Belgium’s farmers have lost about 5% of turnover because of the Russian sanctions, Russian trade representative in that country, Anatoly Gorshkov, told TASS on Tuesday.
“Sanctions that have been in place for two years already have done no good to businesses, either Russia or Belgian. The sanctions have entailed a considerable trade decline, a freeze of partnership on a number of high technology projects. They have hurt Belgian farmers: we used to import from Belgium pears, tomatoes, pork, and dairy products. According to Belgium’s estimates, its farming sector has lost about five percent of turnover,” he said.
Belgium’s exports of farming products accounts for about eight percent of its entire exports. In 2014, export of farming products stood at €27.8 billion, or slightly more than 7.8% of overall exports (€356.3 billion).
According to Gorshkov, Belgian farmers have managed to somehow adapt to the Russian sanctions “but not entirely.”
“The situation is difficult with dairy products.
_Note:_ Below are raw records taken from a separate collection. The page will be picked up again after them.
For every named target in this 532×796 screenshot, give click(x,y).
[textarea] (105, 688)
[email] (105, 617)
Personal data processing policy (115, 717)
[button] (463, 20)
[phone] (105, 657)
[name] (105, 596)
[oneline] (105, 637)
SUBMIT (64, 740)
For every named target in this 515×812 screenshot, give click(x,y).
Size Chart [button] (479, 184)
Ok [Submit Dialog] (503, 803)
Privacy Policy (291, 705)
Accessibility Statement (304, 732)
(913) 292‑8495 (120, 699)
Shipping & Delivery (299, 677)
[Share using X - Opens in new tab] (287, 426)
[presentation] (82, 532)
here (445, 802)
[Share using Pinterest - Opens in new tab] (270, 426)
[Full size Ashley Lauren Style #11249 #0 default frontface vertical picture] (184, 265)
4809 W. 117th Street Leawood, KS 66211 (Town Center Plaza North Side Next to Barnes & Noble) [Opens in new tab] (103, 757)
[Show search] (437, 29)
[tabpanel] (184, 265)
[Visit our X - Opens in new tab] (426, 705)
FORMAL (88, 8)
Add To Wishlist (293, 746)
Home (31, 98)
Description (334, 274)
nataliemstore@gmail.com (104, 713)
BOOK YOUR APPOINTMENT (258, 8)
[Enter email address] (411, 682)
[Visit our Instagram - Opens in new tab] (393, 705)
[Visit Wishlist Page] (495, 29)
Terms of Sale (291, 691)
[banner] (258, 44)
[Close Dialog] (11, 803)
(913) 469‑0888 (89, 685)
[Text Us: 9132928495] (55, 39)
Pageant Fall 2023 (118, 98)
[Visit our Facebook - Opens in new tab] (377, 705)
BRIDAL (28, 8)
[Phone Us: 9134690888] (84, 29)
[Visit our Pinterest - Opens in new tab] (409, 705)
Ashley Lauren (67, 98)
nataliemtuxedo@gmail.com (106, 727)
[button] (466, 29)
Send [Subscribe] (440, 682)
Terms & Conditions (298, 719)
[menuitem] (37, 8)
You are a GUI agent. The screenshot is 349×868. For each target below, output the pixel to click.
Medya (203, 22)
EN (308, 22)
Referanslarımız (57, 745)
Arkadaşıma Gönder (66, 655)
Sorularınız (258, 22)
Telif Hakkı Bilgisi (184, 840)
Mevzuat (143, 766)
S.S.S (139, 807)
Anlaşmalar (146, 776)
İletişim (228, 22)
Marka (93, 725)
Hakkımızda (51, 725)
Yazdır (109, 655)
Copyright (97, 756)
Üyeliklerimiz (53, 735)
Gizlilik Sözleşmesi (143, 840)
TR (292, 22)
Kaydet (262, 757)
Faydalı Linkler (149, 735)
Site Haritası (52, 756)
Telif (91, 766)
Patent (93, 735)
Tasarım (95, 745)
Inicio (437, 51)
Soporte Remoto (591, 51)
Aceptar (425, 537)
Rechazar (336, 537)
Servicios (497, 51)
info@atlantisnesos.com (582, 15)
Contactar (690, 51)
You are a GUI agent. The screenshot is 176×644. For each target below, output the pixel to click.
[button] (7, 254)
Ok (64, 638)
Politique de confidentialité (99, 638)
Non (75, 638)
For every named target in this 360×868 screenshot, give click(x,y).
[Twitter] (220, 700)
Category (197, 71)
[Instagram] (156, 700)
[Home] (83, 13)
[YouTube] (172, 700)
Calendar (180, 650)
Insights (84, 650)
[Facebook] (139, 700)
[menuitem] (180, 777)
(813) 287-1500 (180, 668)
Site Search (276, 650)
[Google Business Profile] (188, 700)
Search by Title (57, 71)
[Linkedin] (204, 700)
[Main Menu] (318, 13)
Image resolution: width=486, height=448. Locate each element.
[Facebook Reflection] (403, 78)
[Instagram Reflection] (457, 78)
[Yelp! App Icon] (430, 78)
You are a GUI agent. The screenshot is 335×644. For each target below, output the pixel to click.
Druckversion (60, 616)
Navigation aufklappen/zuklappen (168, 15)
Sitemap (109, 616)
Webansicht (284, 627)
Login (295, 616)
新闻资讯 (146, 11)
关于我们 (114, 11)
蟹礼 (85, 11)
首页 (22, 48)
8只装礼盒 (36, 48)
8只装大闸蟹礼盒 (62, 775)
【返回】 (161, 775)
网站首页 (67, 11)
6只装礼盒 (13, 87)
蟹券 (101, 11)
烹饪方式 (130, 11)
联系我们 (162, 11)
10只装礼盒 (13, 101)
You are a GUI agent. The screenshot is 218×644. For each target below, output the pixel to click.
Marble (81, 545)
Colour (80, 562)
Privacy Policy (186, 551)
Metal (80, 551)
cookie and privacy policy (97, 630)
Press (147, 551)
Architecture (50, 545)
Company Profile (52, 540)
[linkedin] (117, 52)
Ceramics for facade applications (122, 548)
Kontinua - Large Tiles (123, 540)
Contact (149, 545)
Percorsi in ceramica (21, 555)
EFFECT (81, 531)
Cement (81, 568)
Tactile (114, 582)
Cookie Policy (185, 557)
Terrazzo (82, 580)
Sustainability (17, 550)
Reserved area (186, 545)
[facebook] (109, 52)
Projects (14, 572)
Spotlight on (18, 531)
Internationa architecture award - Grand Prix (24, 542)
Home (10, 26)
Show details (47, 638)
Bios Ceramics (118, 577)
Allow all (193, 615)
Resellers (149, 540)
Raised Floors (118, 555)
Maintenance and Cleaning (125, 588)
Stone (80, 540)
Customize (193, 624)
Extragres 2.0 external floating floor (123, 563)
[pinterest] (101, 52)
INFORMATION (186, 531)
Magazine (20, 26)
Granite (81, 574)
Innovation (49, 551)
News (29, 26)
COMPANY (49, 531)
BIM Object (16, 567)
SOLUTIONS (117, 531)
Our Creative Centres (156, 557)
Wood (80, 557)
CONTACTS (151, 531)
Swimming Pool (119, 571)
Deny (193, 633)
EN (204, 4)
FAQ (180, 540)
Selling their products on the European Union’s markets they only add to internal competition. Some of their exports have been re-directed to Africa but it exerts pressure on local producers. The Belgians however are not ready to localize agricultural production in Russia,” the Russia trade representative noted.
Russia’s overall trade was not very big, Gorshkov noted. According to Belgium’s National Bank, Russia-Belgium trade dropped by 28% in January 2016 on January 2015.
Russia’s overall trade in 2015 was down by more than 30% and its trade with Belgium decreased by 22%, to 11.4 billion euro.
“This decrease is slightly less than the one in terms of the European Union in general. Exports stood at €8.3 billion, imports – at €3.1 billion, i.e. we have managed to preserve a trade surplus. But our exports reduced in 2015 by less than 22% whereas our imports dramatically sagged,” he said.
According to official statistics, practically half of Russia’s exports to Belgium are energy sources – oil and oil products. Next are precious metals, precious and semiprecious stones and article made of them.
“First of all, it is uncut diamonds. Practically all Russian diamond exports go via Belgium, via the Antwerp World Diamond Center. Materials coming from Russia account for up to 40% of their turnover. Actually, Belgium depends on Russia in this respect and it never tries to conceal it,” Gorshkov stressed.
In his words, exports of cut and uncut diamonds slightly decreased in 2015 but the situation is recovering in 2016.
Although Russia’s aggregate exports have considerably dropped in monetary terms, their physical volumes are practically the same.
“It means that Russian exports keep their positions on the Belgian market. And as for Belgium’s exports to us, they have sagged dramatically. The Belgians are obviously losing their positions on the Russian market. It concerns primarily the commodity covered by Russia’s counter-sanctions,” he said.
Investments frozen, interest stay in place
“The overall downwards tendency in trade and economic relations has told on investment cooperation as well, although several dozen Belgian companies are successfully working in Russia,” Gorshkov noted.
Belgium’s direct investments to Russia amounted to $1.08 billion in the first nine months of 2015, and Russia’s investments to Belgium were $490 million.
“The sanctions considerably impeded cooperation between our countries in the area of space technologies and licensing dual-use products. However we continue to work on new projects in the sphere of transport and logistics,” he said, citing as a good example of transport cooperation relations between Russia’s Rosmorport and Belgium’s ports of Antwerp, Ghent and Zeebrugge.
“Belgium is known for its logistics companies operating across the globe. They show interest in Russia as they see serious perspectives for cooperation. Belgian ports also demonstrate special interest to Russia. It is a very good trade route from Russia to faraway regions, such as Latin America, Africa,” he said.
The Russian trade representative underscored that Russian companies investing in Belgium and operating on its market “have no particular problems.”
“Belgium has an enormous volume of foreign investments which is growing year after years. The Belgians take good care of their investment climate. They have no special restrictions in respect of Russia however they observe official European Union’s sanctions,” Gorshkov noted.
More than 50 Russian companies have contacted Russia’s trade mission in Belgium since the beginning of 2016 asking to help gain a foothold on the Belgian market.